O diagnóstico diferencial inclui a doença de Peyronie e a linfangite esclerosante do pénis. Atualmente, a Peyronie é cada vez mais prevalente, também associada a dor e enduração no pénis. Porém, tem um caráter evolutivo que causa deformidades penianas (curvatura, afinamento, redução do tamanho peniano e disfunção erétil). Estes pacientes chegam ao consultório com significativo stress psicológico. É de extrema importância tranquilizá‐los, esclarecer a diferença no diagnóstico e a não evolução para a deformidade peniana, nem disfunção erétil, na doença de Mondor12. A linfangite esclerosante diferencia‐se da TVDSP por apresentar estruturas vasculares venosas permeáveis, sendo que as alterações inflamatórias são evidentes a nível linfático13.

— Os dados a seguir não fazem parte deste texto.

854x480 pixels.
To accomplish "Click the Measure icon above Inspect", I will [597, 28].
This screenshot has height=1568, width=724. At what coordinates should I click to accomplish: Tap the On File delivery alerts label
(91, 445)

A evolução da doença de Mondor inclui distintas fases; a aguda aparece nas primeiras horas, associada a sinais inflamatórios significativos com dor; a forma subaguda manifesta‐se pela induração do vaso acompanhada ou não por dor, sendo que esta última pode evoluir para a cronicidade14,15. A recanalização espontânea do vaso ocorre geralmente dentro de 6‐8 semanas, com resolução completa do quadro. Uma induração subcutânea rígida pode permanecer durante um ano.
Os anti‐inflamatórios não esteroides podem ser utilizados como terapia sintomática, mas não têm efeito na resolução do quadro. O uso de terapia antitrombótica e anticoagulante, na maioria das publicações, parece ser a opção que melhor resultado tem dado. Em casos refratários a tratamento conservador, a ressecção venosa pode ser eficaz para a redução da dor e em resultados cosméticos. Sem dúvida, a abstenção sexual durante o tratamento é importante ao eliminar o fator traumático sobre o vaso.

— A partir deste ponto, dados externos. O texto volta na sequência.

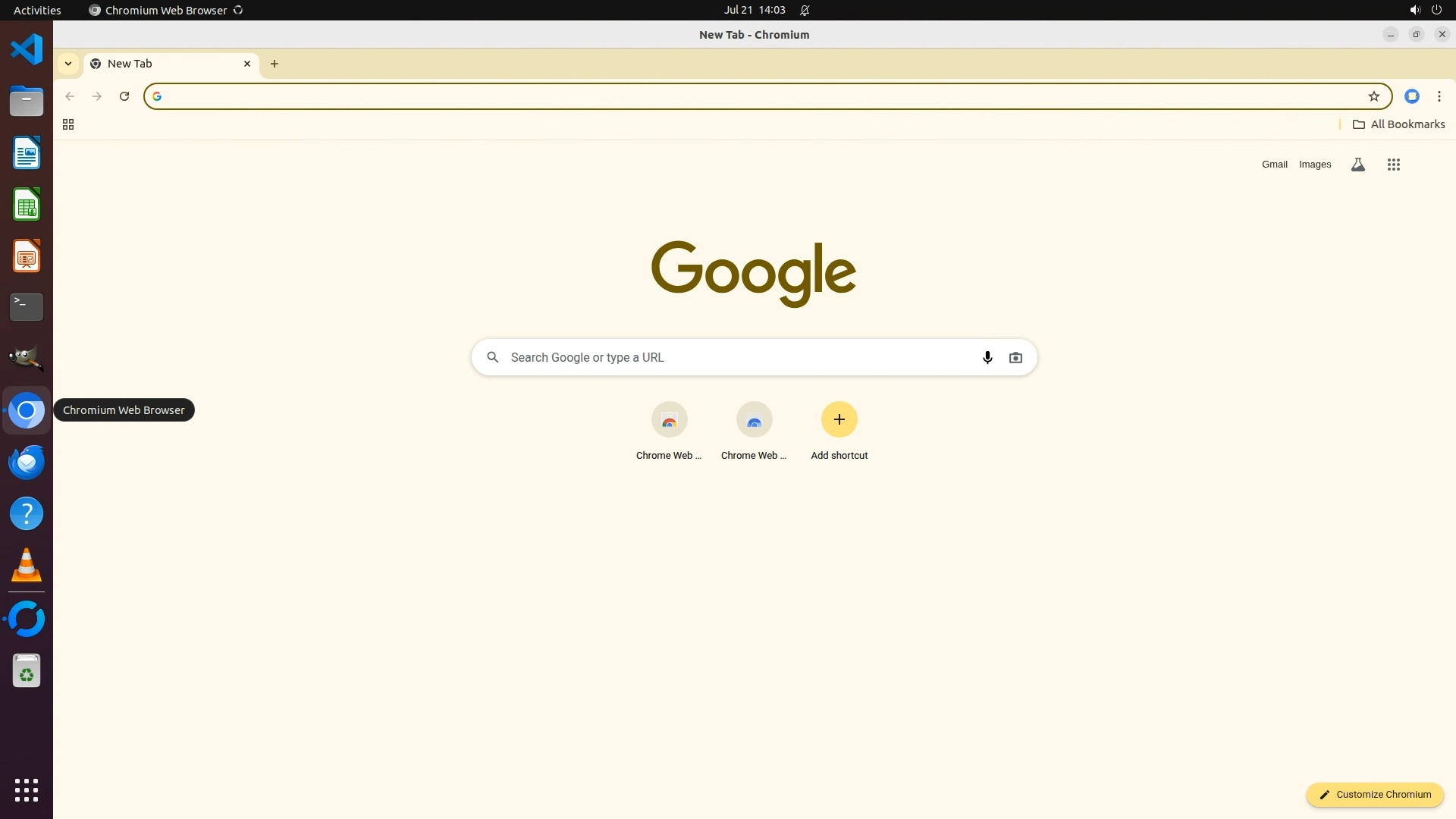Open All Bookmarks folder

pyautogui.click(x=1398, y=124)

No caso do paciente que apresentamos, a ausência de dor ou edema associado no momento da exploração faz‐nos pensar numa evolução crónica da patologia. Da mesma forma que nos casos de traumatismo peniano, a abstenção sexual é chave para eliminar o fator desencadeante. No nosso paciente, diagnosticado com tumor vesical estádio IV, a cistectomia ou ressecção transuretral não estão indicadas, pelo que não podemos eliminar uns dos fatores que postulamos como causa. Desta forma, ao estar assintomático, não causar preocupações estéticas ou de índole sexual, decidimo‐nos por uma atitude terapêutica expectante, mantendo as indicações de oncologia no que diz respeito à anticoagulação que já realizava.
ConclusõesA doença de Mondor peniana é uma situação clínica rara, de evolução benigna, que todos os urologistas deveriam conhecer em profundidade. O eco‐Doppler não substitui a importância de uma correta anamnese, mas revela‐se um exame importante como meio auxiliar de diagnóstico.
Na nossa opinião, explicar de forma clara as características benignas da doença ao paciente, a abstinência sexual e o tratamento anticoagulante, são os pilares fundamentais do tratamento, a não ser que se trate de uma afeção muito sintomática ou persista no tempo. Nesse caso, a utilização de agentes anti‐inflamatórios pode mitigar o desconforto do paciente, relegando, como última opção terapêutica, a abordagem cirúrgica.
Responsabilidades éticasProteção de pessoas e animaisOs autores declaram que para esta investigação não se realizaram experiências em seres humanos e/ou animais.
Confidencialidade dos dadosOs autores declaram que não aparecem dados de pacientes neste artigo.
Direito à privacidade e consentimento escritoOs autores declaram que não aparecem dados de pacientes neste artigo.
Conflito de interessesOs autores declaram não haver conflito de interesses.